Mi ha poi sorpreso non poco il fatto che Piero Melograni, curatore dell’introduzione dell’edizione del volume da me esaminata[1], abbia scritto che l’opera di Le Bon interessò fior di politici tra cui Benito Mussolini, che nel 1926 affermava di averne letto tutti i libri e di ritenere la sua Psicologia delle folle, un’o­pera capitale, che spesso rileggeva.
E questo non tanto perché io sia un ammiratore di quel dittatore ma in quanto tutto ciò non ha fatto altro che aumentare l’interesse suscitato da quel libro e quindi la voglia di leggerlo.
I risultati, del resto, non hanno disatteso le aspettative visto che, a distanza di circa 120 anni, una buona parte del suo contenuto appare ancora attuale.
Tale infatti, a esempio, mi è parso il paragrafo intitolato : Le istituzioni politiche e sociali. Seguiamone pertanto qualche spezzone :
<< .. Le istituzioni e i governi rappresentano il prodotto della razza. Son creati da un’epoca e non la creano. I popoli non vengono gover­nati secondo i capricci del momento, ma come il loro carattere impone. Occorrono a volte se­coli per formare un regime politico, e secoli per mutarlo. Le istituzioni non hanno virtù in­trinseche; non sono in sé né buone né cattive. Buone ad un momento dato e per un dato po­polo, possono diventare pessime per un altro.

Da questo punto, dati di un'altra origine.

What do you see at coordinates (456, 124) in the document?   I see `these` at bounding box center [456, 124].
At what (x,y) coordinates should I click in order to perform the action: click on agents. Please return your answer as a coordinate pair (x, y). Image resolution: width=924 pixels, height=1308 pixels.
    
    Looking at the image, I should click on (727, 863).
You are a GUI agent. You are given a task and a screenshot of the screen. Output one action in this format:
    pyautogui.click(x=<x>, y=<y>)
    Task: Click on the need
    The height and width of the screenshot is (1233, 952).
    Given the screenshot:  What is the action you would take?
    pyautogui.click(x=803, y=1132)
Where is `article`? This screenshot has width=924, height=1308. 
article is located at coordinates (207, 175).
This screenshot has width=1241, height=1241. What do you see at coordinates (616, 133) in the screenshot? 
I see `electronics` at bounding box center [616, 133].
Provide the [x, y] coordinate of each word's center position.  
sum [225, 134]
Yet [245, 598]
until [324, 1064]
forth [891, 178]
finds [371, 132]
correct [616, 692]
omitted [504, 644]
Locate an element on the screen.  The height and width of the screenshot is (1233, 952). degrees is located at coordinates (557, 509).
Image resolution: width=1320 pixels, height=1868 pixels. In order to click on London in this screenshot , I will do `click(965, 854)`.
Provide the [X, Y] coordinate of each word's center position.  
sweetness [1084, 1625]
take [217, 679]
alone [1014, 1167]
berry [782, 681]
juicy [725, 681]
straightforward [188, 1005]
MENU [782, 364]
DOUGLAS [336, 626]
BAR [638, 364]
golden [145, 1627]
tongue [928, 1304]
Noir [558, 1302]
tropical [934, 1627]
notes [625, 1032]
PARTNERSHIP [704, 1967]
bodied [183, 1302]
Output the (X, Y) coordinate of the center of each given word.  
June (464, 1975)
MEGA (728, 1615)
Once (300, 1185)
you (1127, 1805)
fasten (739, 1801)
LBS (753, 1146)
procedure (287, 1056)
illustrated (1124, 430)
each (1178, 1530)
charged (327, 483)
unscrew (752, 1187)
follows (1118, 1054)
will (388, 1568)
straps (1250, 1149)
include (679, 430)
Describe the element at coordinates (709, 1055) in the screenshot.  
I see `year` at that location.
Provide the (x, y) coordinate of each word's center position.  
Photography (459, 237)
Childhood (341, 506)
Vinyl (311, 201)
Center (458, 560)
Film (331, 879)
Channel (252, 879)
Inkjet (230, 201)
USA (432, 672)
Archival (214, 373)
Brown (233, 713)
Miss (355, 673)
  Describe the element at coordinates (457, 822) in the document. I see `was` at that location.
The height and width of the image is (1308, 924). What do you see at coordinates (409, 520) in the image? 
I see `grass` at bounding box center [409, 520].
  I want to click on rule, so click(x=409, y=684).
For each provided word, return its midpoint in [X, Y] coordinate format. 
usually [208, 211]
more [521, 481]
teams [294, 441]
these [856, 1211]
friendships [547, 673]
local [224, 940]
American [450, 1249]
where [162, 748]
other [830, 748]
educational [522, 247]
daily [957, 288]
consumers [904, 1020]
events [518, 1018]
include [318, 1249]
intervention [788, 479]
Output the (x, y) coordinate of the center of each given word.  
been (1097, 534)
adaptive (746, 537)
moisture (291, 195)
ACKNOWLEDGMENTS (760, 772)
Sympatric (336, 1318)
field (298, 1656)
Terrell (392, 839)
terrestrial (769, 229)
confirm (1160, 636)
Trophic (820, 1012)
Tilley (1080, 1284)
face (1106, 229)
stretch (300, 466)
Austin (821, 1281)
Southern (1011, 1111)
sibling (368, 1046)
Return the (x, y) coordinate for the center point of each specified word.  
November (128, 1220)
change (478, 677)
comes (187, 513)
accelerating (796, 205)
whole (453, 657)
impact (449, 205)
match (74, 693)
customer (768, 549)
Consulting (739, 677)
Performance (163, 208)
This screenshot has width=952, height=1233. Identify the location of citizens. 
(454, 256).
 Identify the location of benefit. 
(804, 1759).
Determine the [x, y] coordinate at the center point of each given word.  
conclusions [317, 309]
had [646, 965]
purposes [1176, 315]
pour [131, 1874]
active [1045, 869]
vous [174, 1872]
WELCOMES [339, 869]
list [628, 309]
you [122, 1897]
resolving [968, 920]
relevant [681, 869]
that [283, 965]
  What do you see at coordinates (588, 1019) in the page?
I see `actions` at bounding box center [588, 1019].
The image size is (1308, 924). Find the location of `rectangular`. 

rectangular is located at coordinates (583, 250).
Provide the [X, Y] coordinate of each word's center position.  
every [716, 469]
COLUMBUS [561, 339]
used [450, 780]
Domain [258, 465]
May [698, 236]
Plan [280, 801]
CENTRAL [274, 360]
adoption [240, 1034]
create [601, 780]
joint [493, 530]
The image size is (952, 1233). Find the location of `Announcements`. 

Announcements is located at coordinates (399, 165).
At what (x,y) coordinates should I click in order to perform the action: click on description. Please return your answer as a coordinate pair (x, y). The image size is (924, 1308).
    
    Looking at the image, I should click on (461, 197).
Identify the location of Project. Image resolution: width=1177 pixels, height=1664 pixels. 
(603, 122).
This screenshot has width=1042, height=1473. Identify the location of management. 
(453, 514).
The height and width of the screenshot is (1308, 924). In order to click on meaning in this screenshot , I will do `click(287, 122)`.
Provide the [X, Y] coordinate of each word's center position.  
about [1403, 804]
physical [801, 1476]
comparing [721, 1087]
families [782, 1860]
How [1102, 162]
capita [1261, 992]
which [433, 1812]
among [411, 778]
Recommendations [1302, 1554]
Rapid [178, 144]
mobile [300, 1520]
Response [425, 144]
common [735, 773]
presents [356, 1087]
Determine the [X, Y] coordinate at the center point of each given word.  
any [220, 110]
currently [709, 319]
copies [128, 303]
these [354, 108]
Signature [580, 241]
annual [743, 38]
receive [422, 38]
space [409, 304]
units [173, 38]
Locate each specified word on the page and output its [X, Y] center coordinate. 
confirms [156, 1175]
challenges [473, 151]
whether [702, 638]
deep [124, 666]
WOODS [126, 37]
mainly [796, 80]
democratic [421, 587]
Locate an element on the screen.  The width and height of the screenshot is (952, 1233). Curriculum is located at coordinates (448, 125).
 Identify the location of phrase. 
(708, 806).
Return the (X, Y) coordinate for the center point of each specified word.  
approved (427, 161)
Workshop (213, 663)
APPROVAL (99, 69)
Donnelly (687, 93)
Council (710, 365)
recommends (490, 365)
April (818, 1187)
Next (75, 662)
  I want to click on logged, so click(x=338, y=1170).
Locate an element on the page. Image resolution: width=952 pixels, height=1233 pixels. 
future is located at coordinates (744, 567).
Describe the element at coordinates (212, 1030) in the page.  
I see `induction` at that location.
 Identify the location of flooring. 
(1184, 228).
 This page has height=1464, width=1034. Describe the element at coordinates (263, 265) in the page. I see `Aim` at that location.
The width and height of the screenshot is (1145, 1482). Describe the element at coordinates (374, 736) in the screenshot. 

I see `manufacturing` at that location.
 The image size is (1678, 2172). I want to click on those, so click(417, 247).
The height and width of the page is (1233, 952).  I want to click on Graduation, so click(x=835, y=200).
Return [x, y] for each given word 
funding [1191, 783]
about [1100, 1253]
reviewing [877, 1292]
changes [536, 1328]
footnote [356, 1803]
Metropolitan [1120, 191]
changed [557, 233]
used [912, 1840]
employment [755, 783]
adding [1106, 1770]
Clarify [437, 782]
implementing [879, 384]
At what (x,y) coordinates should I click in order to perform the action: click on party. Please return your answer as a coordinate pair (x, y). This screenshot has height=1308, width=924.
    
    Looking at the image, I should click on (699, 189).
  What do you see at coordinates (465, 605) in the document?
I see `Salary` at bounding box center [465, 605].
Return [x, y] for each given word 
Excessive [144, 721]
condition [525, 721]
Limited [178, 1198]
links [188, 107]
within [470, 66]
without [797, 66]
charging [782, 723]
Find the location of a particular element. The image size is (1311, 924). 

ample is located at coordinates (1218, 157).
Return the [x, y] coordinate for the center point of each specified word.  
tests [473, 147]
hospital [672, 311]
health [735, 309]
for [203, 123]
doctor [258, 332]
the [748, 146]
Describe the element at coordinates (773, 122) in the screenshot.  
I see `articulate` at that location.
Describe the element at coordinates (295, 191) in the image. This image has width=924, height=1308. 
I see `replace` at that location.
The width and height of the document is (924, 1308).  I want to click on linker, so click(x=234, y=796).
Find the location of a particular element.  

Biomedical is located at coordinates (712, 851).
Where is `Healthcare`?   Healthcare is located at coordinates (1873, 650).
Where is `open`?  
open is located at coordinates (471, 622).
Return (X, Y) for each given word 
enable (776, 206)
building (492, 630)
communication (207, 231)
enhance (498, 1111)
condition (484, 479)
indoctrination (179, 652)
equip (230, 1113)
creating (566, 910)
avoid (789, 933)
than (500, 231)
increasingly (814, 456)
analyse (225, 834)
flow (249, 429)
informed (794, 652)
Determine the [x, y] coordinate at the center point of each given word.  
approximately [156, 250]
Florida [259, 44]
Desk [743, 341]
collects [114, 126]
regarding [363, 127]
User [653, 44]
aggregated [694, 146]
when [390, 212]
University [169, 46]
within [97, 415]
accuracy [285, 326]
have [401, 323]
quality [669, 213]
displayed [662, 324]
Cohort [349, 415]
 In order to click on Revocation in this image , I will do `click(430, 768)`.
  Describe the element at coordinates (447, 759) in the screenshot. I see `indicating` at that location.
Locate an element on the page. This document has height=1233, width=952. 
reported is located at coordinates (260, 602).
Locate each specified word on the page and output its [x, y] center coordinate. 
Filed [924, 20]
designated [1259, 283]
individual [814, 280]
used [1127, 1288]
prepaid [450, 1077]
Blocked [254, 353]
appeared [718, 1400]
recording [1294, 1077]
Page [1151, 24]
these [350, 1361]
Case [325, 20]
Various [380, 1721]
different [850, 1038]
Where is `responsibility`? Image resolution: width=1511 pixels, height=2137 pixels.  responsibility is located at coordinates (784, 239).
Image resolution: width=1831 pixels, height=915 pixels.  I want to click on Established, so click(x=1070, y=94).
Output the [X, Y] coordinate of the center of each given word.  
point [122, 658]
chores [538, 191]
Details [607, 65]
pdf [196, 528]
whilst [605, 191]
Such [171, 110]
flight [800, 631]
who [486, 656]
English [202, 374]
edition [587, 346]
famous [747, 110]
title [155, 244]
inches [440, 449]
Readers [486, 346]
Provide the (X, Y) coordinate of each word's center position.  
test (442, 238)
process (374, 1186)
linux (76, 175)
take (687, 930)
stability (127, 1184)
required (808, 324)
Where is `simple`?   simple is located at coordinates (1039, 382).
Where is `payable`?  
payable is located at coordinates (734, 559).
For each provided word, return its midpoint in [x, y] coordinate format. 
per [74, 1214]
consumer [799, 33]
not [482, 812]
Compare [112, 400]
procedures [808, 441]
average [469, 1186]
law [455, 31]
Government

Un popolo non ha il potere di cambiare real­mente le sue istituzioni. Può certo, a prezzo di rivoluzioni violente, modificarne il nome, ma non l’essenza. I nomi sono vane etichette di cui uno storico, preoccupato dal valore reale delle cose, non dovrebbe tenere conto. Ecco perché il paese più democratico del mondo è l’Inghil­terra, sottomessa tuttavia ad un regime monar­chico, mentre gli Stati latino-americani, retti da costituzioni repubblicane, subiscono i più pe­santi dispotismi. Il destino dei popoli è deter­minato dal loro carattere e non dai loro gover­ni. Ho tentato di stabilire questa verità in un precedente volume, appoggiandomi su esempi inoppugnabili.
È dunque un compito puerile ed un inutile esercizio retorico quello di perdere il proprio tempo a fabbricare costituzioni. La necessità ed il tempo si incaricano da soli di elaborarle quan­do sono lasciati liberi di agire. Il grande storico Macaulay, in una pagina che tutti gli uomini politici dei paesi latini dovrebbero imparare a memoria, dimostra che gli anglosassoni si sono sempre regolati così. Dopo aver spiegato che i benefici delle leggi, dal punto di vista della ra­gion pura, sono un caos di assurdità e di con­traddizioni, il Macaulay paragona dozzine di co­stituzioni, travolte dalle convulsioni dei popoli latini d’Europa e d’America, con la costituzio­ne inglese, e dimostra che quest’ultima è stata modificata lentissimamente, un pezzo alla vol­ta, sotto l’influenza di necessità immediate e mai di ragionamenti speculativi. « Non preoc­cuparsi mai della simmetria e invece preoccu­parsi molto dell’utilità; non eliminare mai una anomalia per il solo fatto che si tratta di un’a­nomalia; non fare mai innovazioni a meno che non si avverta un qualche disagio, ed in tal ca­so innovare appena quanto basta per elimina­re quel disagio; non votare mai una proposta più ampia di quel che richieda il caso partico­lare al quale si vuol porre rimedio; tali sono le regole che dai tempi di re Giovanni fino a quel­li della regina Vittoria, hanno generalmente guidato le deliberazioni dei nostri duecentocinquanta parlamentari. >>.
Non sarebbe magari il caso di approfondire l’argomento e valutare seriamente se la qualità della nostra legislazione potesse guadagnare dei punti ispirandosi al punto di vista del Macaulay?








[1] Gustave le Bon, Psicologia delle folle, Milano III Ristampa Saggistica TEA 2011, TEA – Tascabili degli Editori Associati S.p.A.